■ Material for this task:
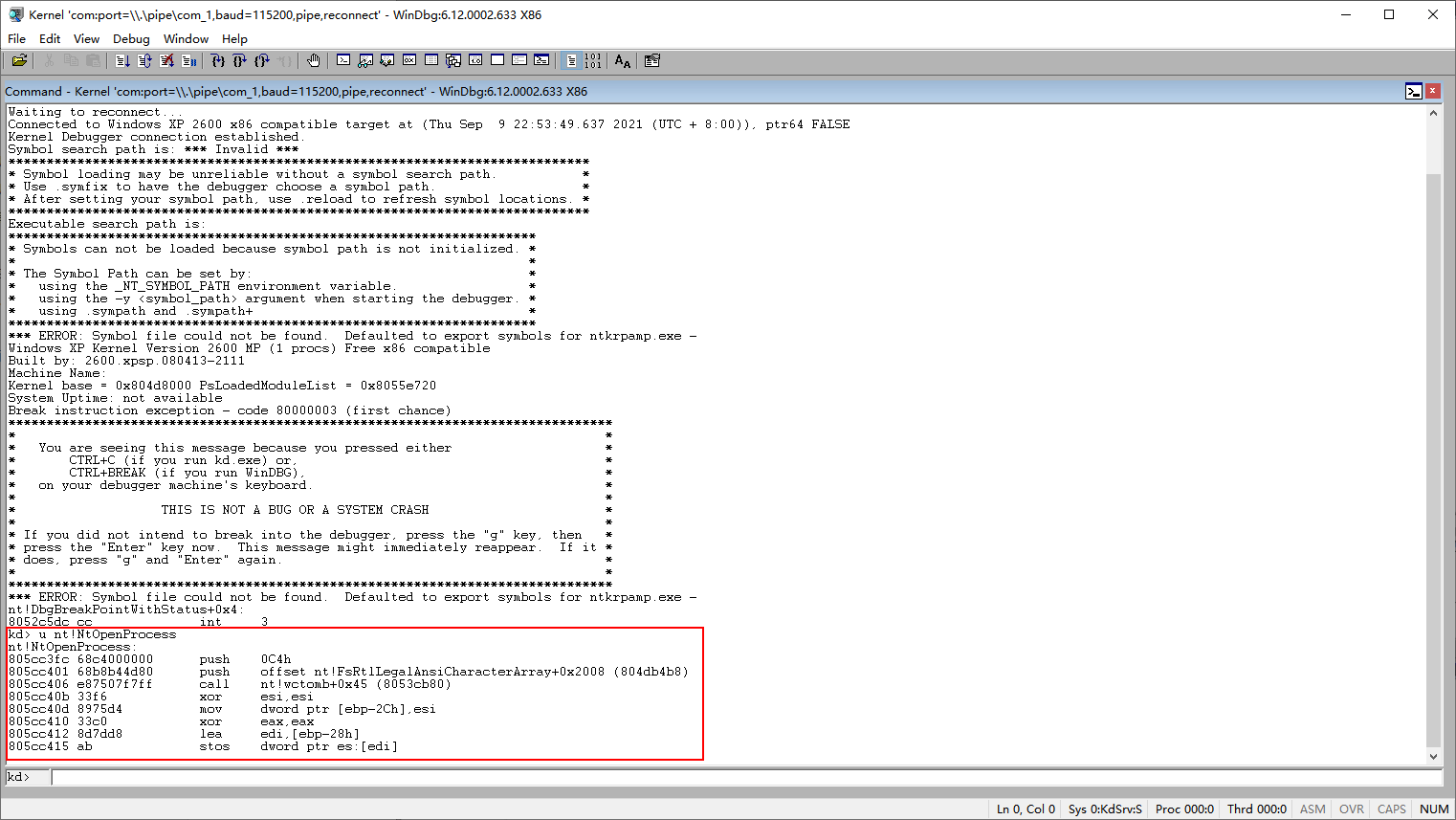Open the Memory window icon

coord(430,60)
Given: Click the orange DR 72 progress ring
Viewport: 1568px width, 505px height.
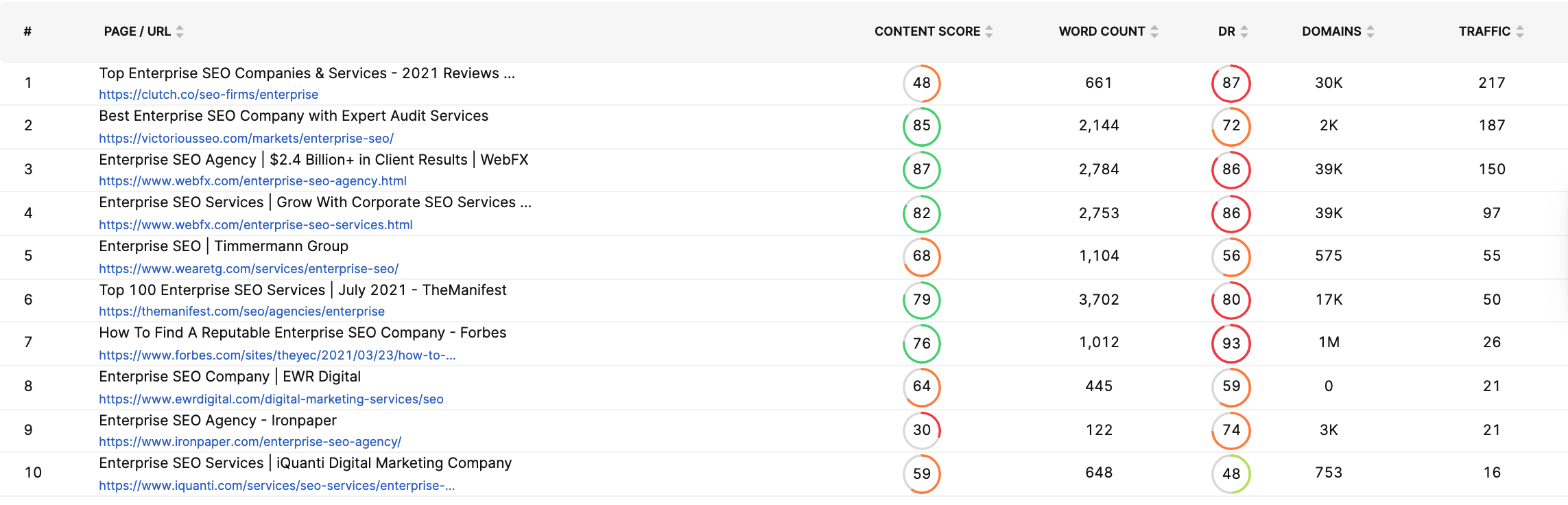Looking at the screenshot, I should point(1231,126).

■ Problem statement: Output, exactly and with no pictures, every line from the one that contains "Given: Click the orange DR 72 progress ring" through the final line of the entries.

■ Task output:
Given: Click the orange DR 72 progress ring
Viewport: 1568px width, 505px height.
Looking at the screenshot, I should point(1231,126).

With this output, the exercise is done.